Session-Based Authentication (Server Stateful)
In session-based authentication:
- The server stores authentication state
- The client stores only a session identifier
This is why it is called a stateful authentication system. The server maintains session data internally and uses it to recognize authenticated users.
Usually:
- The server stores session data in memory, Redis, or a database
- The browser stores a session ID inside a cookie
Basic Flow
User logs in
→ Server verifies credentials
→ Server creates session
→ Session ID is stored in browser cookie
→ Browser sends cookie on future requests
→ Server looks up session using session ID
The important detail is that the browser does not store the actual authentication state. It only stores a reference to it.
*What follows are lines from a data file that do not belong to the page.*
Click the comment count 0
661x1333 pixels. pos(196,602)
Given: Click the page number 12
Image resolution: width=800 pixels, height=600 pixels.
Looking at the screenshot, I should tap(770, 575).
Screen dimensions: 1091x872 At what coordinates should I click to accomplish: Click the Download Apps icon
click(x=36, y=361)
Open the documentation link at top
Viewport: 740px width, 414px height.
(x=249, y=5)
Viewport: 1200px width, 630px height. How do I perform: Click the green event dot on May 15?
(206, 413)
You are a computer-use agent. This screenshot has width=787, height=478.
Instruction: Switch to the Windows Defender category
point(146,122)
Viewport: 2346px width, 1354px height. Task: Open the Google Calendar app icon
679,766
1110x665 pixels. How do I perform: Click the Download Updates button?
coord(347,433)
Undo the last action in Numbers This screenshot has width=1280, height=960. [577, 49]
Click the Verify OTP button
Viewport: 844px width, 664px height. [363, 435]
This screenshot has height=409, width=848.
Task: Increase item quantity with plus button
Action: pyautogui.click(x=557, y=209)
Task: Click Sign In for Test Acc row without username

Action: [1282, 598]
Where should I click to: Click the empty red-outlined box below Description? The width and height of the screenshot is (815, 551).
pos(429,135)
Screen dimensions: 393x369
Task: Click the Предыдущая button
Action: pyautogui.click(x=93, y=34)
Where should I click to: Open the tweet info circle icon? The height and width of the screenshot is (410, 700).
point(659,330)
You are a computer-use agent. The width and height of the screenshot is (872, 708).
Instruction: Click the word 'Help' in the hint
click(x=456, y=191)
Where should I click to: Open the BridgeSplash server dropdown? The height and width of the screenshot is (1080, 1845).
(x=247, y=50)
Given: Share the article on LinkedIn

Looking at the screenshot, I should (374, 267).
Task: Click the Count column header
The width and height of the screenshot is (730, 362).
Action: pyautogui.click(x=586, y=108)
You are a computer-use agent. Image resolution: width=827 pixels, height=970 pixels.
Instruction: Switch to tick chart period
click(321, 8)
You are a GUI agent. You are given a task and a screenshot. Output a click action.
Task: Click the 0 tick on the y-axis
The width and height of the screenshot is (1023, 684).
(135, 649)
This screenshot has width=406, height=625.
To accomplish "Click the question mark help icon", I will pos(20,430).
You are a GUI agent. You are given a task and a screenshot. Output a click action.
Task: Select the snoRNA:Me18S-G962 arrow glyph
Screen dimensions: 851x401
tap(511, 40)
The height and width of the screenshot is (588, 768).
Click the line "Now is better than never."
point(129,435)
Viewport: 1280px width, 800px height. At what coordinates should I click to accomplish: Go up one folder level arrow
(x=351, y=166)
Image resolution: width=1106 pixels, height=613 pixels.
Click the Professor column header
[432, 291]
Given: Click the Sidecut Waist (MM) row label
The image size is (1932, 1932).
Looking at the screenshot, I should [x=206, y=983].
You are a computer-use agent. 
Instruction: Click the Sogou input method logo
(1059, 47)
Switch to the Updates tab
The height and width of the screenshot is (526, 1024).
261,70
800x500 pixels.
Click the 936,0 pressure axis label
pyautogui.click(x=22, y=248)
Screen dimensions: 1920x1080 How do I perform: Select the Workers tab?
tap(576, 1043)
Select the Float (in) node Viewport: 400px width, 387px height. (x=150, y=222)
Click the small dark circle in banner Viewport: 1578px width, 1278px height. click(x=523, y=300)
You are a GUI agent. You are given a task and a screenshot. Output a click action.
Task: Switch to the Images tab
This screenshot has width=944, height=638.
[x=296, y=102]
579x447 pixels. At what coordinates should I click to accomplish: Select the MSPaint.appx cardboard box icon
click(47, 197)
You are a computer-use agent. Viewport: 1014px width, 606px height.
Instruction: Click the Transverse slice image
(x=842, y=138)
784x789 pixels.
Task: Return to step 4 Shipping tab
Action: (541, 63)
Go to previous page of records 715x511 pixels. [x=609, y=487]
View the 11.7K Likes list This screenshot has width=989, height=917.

Setting Up Sessions in Express
import session from "express-session";
app.use(session({
secret: "random-secret", // Used to sign the session ID cookie
resave: false, // Prevents unnecessary session saves
saveUninitialized: false, // Avoids storing empty sessions
cookie: { httpOnly: true } // Prevents JavaScript from accessing the cookie
}));
What This Does ?
express-session adds session support to the Express application.
When a request arrives:
- Express checks whether the browser already has a session cookie
- If the session exists, Express loads the session data
- If not, a new session can be created
Login Example
app.post("/login", async (req, res) => {
const user = await User.findOne({
email: req.body.email
});
if (!user)
return res.status(401).send("Invalid credentials");
const isValid = await bcrypt.compare(
req.body.password,
user.password
);
if (!isValid)
return res.status(401).send("Invalid credentials");
// store identity in server-side session
req.session.userId = user._id;
res.send("Logged in");
});
After successful login:
- The server creates or updates the session
- userId is stored inside the session data
- The browser receives a session ID cookie
Protecting Routes
function requireAuth(req, res, next) {
if (!req.session.userId) {
return res
.status(401)
.send("Not authenticated");
}
next();
}
This middleware checks whether the session contains an authenticated user. If the session is missing or expired, the request is rejected. Example usage:
app.get("/dashboard", requireAuth, (req, res) => {
res.send("Protected route");
});
Logging Out
app.post("/logout", (req, res) => {
req.session.destroy(() => {
res.send("Logged out");
});
});
Logging out destroys the session on the server. After the session is removed:
- the session ID no longer maps to valid session data
- future requests are treated as unauthenticated
What Happens in Real Life
-
Small apps often keep sessions in memory. At scale, this doesn’t work because multiple servers need to share session data. Instead, sessions are stored in Redis, Memcached, or a database cluster so all servers can access them.
-
Cookies are marked HttpOnly, Secure, and often SameSite to prevent XSS/CSRF attacks. Session IDs are long, random, and rotated after login to prevent fixation attacks.
-
With multiple servers, you need either sticky sessions (user always routed to the same server) or a shared session store (any server can look up the session).
-
Millions of sessions can pile up. Systems implement TTL (time-to-live) and automatic cleanup to avoid memory bloat.
-
Stateful systems require coordination between servers. This adds complexity compared to stateless JWT-based systems (coming up soon), which don’t need a central store.